Off-track thoroughbreds, or OTTBs, can make lovely jumpers, eventers, or even pleasure horses with the proper retraining. Most of these horses need a few weeks to a few months of rest when they first come off the track. This rest allows their bodies to heal and their minds to relax after the stress of life on the track. And after that rest time comes one of the most exciting days for you and your OTTB: your first post-track ride.

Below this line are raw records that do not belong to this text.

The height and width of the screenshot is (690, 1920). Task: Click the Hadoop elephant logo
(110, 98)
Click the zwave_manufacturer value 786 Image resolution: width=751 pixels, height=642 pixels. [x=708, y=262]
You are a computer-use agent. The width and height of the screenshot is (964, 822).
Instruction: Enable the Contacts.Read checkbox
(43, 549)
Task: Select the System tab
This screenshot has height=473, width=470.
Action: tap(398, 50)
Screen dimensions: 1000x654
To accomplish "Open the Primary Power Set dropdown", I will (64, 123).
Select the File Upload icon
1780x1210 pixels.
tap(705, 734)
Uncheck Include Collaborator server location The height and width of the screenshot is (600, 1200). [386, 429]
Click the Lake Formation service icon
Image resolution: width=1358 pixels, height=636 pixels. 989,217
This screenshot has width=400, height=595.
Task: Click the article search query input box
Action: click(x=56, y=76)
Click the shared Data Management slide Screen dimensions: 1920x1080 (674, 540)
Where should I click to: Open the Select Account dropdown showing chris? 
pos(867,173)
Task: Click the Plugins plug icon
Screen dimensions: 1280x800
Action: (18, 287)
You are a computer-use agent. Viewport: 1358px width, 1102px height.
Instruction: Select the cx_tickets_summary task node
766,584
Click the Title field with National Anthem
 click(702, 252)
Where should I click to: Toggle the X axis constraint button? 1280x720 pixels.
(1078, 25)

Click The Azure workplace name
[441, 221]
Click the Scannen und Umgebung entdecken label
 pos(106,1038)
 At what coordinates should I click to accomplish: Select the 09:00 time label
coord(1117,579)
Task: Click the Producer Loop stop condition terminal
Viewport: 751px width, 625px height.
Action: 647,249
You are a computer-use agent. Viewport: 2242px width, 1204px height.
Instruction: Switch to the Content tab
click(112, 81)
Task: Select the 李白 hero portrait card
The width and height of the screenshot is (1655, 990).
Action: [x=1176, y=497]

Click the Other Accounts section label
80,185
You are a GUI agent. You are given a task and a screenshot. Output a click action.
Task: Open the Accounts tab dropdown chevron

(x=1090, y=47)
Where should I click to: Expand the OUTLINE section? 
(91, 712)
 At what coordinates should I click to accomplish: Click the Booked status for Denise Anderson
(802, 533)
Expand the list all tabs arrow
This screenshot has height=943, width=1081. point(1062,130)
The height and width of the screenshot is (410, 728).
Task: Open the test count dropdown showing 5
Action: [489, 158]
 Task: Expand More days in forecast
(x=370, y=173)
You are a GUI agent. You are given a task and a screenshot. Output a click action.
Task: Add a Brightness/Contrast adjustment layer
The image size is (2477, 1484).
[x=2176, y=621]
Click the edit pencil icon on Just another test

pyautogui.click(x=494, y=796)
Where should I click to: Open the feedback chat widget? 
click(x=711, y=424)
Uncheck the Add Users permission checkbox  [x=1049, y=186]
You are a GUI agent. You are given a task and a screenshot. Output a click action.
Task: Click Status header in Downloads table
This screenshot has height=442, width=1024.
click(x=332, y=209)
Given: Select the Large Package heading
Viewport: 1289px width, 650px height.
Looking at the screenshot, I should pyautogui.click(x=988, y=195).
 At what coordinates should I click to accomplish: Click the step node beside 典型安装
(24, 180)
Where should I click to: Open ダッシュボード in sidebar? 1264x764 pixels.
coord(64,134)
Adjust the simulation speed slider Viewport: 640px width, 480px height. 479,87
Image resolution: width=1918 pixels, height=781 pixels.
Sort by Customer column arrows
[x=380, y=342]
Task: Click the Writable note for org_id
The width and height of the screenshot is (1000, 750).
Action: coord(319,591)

The first post-track ride often goes more smoothly than riders assume, but since this is a young horse who has had a few months off from work, it's still important to be cautious and safe as you approach this first ride. Here are four precautions to take.
Wear Your Protective Gear
Whether you're a dedicated helmet wearer or someone who only puts one on when required at a show, this is a day to pull out that hardhat. It may mean the difference between an "ow" and a bad concussion if your first ride does not go as smoothly as planned. If you have a cross-country vest, it's not a bad idea to put it on, either. You should definitely wear a vest if you've ever had a rib injury or kidney trouble, since it will protect your midsection in case of a fall, so break out your horse riding protective clothing for this first trip.
Ride In An Enclosed Area
Even if you plan for your OTTB to eventually be a fox hunter or an eventer rather than a "ring horse," this first ride should be taken in an enclosed area -- just in case. Ideally, you should ride in an area with which the horse is familiar. If you don't have a proper, fenced-in ring, you can always take this first ride in the pasture or paddock.
Don't Go It Alone
Arrange to have a horse-savvy friend there with you for the first ride. If nothing else, they can hold the horse as you mount. (Most thoroughbreds are not trained to stand at a mounting block since the jockeys swing onto their backs as they're walking.) They may need to help you dismount, too, depending on how willing your OTTB is to stand for this.
Make It a Short One
When retraining an OTTB, it is important to take things slowly and reward successes. You really want this first ride to be a good experience so that both you and the horse look forward to the next one. So, keep the first ride short. If the horse is feeling a bit nervous or hot, just walk until he calms down. If he's calm, have a trot. Don't push him so far that you make the ride into a bad experience. You can slowly do a little more each ride as you gain trust in each other.